El petróleo Brent superó los 90 dólares por barril este lunes, mientras el conflicto entre Estados Unidos e Irán entra en su décimo día. El aumento en los precios de la energía está reavivando los temores inflacionarios en los mercados globales, y los activos cripto no son inmunes. Bitcoin y las principales altcoins han visto una renovada presión vendedora, mientras los operadores evalúan el riesgo de una agitación geopolítica prolongada y posibles ajustes en la política monetaria.
El repunte del petróleo
El crudo Brent ha subido de forma constante desde el inicio del conflicto, superando este lunes la barrera psicológica de los 90 dólares. La escalada de diez días entre EE. UU. e Irán ha alterado las expectativas de oferta, con los operadores descontando posibles interrupciones en las rutas de navegación del estrecho de Ormuz. Un petróleo más caro se traduce directamente en mayores costos de transporte, manufactura y energía, lo que podría frenar el crecimiento económico.
Presión sobre las criptomonedas
Bitcoin y las criptomonedas han mostrado históricamente sensibilidad a los cambios macroeconómicos, y esta semana no es la excepción.
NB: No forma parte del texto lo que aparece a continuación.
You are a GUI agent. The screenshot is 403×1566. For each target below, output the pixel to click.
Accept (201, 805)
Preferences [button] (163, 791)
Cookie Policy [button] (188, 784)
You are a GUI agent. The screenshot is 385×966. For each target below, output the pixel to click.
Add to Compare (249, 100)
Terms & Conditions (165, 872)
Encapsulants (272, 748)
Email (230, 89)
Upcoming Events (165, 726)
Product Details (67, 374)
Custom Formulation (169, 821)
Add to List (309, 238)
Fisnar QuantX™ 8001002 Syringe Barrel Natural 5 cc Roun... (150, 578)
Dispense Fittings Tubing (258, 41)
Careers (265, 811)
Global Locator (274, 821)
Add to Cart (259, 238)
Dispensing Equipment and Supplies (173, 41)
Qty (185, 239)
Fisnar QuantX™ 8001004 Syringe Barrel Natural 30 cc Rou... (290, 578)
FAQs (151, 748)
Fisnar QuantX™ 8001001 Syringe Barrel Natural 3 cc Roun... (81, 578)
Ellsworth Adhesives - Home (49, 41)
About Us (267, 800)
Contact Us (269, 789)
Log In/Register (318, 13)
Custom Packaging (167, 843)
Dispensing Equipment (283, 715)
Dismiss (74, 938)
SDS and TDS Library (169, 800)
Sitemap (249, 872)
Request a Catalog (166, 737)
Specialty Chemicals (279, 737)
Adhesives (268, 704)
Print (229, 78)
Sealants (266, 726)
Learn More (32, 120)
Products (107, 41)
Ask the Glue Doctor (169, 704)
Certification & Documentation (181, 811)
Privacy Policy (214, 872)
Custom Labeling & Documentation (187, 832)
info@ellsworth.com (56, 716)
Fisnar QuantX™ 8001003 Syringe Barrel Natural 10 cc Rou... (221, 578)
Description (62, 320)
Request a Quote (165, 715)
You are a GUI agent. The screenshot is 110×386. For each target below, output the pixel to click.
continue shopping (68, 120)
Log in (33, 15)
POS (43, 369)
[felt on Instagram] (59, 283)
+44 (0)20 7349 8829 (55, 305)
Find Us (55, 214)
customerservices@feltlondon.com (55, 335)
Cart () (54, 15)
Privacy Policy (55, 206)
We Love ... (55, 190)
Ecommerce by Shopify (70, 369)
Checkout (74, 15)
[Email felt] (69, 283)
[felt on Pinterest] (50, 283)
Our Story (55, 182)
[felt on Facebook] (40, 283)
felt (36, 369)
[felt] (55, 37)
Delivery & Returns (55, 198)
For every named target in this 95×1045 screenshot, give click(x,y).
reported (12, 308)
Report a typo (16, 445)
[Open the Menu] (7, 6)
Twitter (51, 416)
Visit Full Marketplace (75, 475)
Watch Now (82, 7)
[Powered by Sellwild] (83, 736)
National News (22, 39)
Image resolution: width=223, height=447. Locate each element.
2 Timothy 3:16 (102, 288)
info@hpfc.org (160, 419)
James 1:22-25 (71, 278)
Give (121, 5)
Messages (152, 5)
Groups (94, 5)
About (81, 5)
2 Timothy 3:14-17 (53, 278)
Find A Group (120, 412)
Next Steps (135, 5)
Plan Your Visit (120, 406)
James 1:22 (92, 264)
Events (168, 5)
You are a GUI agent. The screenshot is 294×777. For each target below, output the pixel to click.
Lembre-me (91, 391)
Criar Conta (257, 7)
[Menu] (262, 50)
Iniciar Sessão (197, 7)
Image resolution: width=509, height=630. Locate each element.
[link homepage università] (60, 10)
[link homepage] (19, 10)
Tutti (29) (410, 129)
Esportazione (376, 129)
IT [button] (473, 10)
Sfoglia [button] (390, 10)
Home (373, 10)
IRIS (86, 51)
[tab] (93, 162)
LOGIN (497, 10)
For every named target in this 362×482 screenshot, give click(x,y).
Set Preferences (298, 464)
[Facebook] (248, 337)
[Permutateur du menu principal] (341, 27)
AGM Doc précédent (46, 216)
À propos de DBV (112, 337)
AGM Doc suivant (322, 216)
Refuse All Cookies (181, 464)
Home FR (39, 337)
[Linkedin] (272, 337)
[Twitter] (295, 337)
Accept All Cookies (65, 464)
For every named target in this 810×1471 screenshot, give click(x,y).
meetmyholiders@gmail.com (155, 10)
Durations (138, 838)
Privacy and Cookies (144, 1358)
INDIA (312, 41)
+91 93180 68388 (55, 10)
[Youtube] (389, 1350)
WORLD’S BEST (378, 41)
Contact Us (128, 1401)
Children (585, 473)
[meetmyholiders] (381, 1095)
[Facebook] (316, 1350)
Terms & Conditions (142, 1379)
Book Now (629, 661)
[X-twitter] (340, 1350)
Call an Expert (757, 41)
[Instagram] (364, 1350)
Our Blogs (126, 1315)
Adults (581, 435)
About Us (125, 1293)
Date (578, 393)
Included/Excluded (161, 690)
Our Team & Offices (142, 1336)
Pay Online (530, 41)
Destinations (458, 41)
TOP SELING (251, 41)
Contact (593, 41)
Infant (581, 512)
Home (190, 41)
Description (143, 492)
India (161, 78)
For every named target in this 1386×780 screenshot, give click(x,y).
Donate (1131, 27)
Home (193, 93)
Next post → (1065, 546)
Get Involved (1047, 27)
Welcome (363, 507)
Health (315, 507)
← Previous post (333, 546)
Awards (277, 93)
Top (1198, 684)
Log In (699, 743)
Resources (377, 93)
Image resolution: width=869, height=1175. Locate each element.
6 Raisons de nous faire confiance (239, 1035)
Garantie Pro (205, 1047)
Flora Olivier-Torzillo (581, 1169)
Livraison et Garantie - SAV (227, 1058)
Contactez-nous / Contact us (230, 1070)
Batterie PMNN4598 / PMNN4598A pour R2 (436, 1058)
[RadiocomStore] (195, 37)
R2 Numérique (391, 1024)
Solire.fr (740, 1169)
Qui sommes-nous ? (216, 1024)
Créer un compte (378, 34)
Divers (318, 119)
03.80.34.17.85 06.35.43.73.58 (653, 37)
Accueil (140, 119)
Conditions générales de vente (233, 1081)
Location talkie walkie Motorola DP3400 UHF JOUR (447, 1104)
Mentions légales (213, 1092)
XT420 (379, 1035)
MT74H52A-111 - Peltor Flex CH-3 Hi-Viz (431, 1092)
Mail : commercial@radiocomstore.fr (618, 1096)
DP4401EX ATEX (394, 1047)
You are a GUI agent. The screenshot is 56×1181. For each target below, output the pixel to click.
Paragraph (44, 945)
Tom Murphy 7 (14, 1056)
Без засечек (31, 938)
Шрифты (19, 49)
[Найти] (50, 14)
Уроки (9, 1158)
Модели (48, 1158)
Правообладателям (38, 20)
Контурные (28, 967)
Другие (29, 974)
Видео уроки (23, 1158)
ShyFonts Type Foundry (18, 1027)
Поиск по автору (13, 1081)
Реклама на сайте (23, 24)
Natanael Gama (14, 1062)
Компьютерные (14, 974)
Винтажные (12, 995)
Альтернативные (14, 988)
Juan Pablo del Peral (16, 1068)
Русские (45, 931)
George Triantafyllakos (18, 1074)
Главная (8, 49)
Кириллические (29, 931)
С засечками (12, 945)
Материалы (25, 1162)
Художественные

La correlación entre los activos digitales y los activos de riesgo tradicionales se ha estrechado a medida que crece la participación institucional. Con el petróleo al alza, resurge el temor de que los bancos centrales deban mantener las tasas de interés elevadas para contener la inflación, lo que supone un lastre para los activos especulativos como las criptomonedas. El momento es especialmente delicado, ya que el mercado ya estaba lidiando con la incertidumbre regulatoria y problemas específicos de algunos exchanges.
El panorama macro
Los temores inflacionarios ya estaban latentes antes del último conflicto, pero ahora, con el Brent por encima de los 90 dólares y sin un final claro a la vista para las hostilidades, esas preocupaciones se intensifican. Una subida sostenida del petróleo podría obligar a la Reserva Federal y otros bancos centrales a mantener o incluso endurecer su postura monetaria, drenando liquidez de los mercados de riesgo. Los operadores de criptomonedas siguen de cerca la situación: cualquier señal de distensión podría aliviar la presión, pero por ahora la incertidumbre sigue siendo la única certeza.